It is true that if you get a big dump in those months the skiing is indescribably fantastic. Such conditions are neither guaranteed, or as it has been lately, even likely. More likely the snow will be thin with obstacles abounding, and generally cold enough to hold what little snow exists.
Come Spring and conditions flip. Even in a low snow year like this past season, conditions are at their peak for snow pack, meaning obstacles are either buried or obvious, and the opportunity to ski powder is equal or greater than in the winter. The higher the snowpack prior to the vernal equinox, the better the spring ski touring season.
A look at the wimpy winter of 2015 brings the value of spring skiing in to sharp focus. In the past 40 years the most reliable months to ski powder have been February, March, and April. Lately that has been reduced to March and April, the tail end of winter and the beginning of spring. This year, some of California’s best storms were in May, and in Colorado, at least three feet of snow covered the Rockies above 9,000 feet, and along the Front Range, up to 10 feet fell. California is still in a drought, made marginally less with the late season precipitation, but Colorado received enough snow to dig itself out of water debt and be on par with an average snowpack.

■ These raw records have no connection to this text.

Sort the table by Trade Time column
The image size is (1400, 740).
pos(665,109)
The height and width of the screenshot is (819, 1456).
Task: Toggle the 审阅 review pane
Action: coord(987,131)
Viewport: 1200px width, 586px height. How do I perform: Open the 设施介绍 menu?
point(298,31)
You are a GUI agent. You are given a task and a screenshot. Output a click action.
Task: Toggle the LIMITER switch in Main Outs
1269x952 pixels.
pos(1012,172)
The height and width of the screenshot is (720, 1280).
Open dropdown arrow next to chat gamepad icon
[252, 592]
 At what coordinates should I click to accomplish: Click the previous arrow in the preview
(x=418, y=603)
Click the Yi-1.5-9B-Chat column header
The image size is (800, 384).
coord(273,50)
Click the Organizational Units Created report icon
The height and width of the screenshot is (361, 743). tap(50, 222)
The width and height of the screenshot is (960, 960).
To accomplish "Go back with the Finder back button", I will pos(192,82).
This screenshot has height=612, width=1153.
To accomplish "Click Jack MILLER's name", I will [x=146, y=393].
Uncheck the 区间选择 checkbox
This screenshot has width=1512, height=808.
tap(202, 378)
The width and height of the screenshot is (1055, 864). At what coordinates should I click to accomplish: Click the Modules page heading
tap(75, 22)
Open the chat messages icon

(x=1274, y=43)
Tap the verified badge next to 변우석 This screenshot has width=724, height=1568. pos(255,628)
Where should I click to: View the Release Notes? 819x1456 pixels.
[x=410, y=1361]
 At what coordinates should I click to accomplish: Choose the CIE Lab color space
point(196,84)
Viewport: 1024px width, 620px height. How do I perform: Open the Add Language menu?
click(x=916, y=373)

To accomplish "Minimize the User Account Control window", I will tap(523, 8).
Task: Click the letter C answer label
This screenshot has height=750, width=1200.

For most skiers, meaning resort skiers, it is too little or too late, but not for backcountry skiers. Spring ski season is the time when the hard core skiers who earn their turns kick it in to high gear. The reasons are compelling.
No matter how deep the snowpack, it’s a good bet it will be at its peak after the sun tilts above the equator. Secondly, with a higher sun come warmer temps, which does melt the snow, but for a season that brings about the transformation to corn snow. Not only is corn snow supremely easy to turn on, it also tends to be immune to avalanching. Finally, with the change of season the days are longer, and sunnier, making extended trips into the backcountry an absolute delight. You need fewer layers, less weight on your back, and lighter, skinnier skis that aren’t a depth trap, but a means to cover more ground. And with a snowpack at it’s peak, there are more places you can ski to.
The 2015 Winter has made those qualities even more apparent. For those who didn’t get enough ski time in this past winter, don’t hesitate. Get out there and make a few more turns, but do keep your avy eyes peeled just in case.